[Stated problem]: Extract, without alteration, the lines from the very first one through the line containing "pyautogui.click(x=88, y=111)", with that final line included.
start
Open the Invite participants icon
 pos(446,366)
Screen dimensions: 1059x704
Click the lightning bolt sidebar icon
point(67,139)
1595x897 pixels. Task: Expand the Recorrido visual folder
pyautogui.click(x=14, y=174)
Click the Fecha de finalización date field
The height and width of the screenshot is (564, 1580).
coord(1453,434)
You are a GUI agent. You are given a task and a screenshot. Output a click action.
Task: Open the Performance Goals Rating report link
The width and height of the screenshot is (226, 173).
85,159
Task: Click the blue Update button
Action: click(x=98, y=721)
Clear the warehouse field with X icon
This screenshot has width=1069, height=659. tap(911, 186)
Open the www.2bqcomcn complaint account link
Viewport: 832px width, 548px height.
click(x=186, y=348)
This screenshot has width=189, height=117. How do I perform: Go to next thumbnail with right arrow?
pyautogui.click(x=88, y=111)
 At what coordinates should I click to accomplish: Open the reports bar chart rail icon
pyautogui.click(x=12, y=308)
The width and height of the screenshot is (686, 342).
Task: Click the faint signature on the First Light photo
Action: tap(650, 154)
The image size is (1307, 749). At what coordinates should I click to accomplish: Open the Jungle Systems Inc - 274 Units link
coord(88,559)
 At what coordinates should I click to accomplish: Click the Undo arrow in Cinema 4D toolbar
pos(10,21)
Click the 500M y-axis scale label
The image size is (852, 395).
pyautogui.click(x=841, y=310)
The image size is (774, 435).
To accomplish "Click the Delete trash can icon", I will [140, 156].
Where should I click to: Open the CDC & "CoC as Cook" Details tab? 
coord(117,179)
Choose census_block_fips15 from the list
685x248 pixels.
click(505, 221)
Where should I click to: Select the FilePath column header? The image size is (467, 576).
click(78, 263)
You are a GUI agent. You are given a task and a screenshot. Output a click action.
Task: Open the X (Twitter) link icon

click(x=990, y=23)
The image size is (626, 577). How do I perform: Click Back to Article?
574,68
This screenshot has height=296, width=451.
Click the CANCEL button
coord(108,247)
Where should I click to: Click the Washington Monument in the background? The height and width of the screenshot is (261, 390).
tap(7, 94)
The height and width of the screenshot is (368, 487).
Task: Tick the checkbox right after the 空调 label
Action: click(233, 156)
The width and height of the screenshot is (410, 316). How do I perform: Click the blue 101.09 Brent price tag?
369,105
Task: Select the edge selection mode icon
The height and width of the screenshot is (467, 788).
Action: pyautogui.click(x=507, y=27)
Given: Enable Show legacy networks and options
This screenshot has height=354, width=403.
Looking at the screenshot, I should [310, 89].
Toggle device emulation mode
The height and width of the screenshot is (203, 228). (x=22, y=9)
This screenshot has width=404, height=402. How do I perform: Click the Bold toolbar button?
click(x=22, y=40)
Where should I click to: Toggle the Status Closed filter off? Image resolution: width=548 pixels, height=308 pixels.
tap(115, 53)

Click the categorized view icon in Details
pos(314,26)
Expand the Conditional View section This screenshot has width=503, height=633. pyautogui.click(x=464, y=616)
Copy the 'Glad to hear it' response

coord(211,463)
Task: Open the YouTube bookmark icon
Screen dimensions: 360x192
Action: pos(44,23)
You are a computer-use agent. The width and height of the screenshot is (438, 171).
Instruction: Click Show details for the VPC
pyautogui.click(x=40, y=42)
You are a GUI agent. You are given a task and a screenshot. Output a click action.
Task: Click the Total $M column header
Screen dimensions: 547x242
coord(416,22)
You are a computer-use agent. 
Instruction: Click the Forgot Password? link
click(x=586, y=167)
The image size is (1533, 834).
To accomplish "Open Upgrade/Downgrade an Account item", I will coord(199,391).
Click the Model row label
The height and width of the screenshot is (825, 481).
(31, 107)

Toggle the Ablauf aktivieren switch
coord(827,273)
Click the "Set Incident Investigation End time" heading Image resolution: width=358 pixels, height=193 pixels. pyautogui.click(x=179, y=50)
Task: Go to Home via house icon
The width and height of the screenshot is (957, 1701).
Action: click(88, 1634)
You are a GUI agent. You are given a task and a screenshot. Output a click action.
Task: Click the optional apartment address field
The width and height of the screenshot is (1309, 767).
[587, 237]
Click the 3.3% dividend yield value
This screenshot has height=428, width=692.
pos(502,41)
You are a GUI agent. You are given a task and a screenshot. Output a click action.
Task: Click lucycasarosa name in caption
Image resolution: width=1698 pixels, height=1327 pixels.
end
[Task result]:
Open the Invite participants icon
 pos(446,366)
Screen dimensions: 1059x704
Click the lightning bolt sidebar icon
point(67,139)
1595x897 pixels. Task: Expand the Recorrido visual folder
pyautogui.click(x=14, y=174)
Click the Fecha de finalización date field
The height and width of the screenshot is (564, 1580).
coord(1453,434)
You are a GUI agent. You are given a task and a screenshot. Output a click action.
Task: Open the Performance Goals Rating report link
The width and height of the screenshot is (226, 173).
85,159
Task: Click the blue Update button
Action: click(x=98, y=721)
Clear the warehouse field with X icon
This screenshot has width=1069, height=659. tap(911, 186)
Open the www.2bqcomcn complaint account link
Viewport: 832px width, 548px height.
click(x=186, y=348)
This screenshot has width=189, height=117. How do I perform: Go to next thumbnail with right arrow?
pyautogui.click(x=88, y=111)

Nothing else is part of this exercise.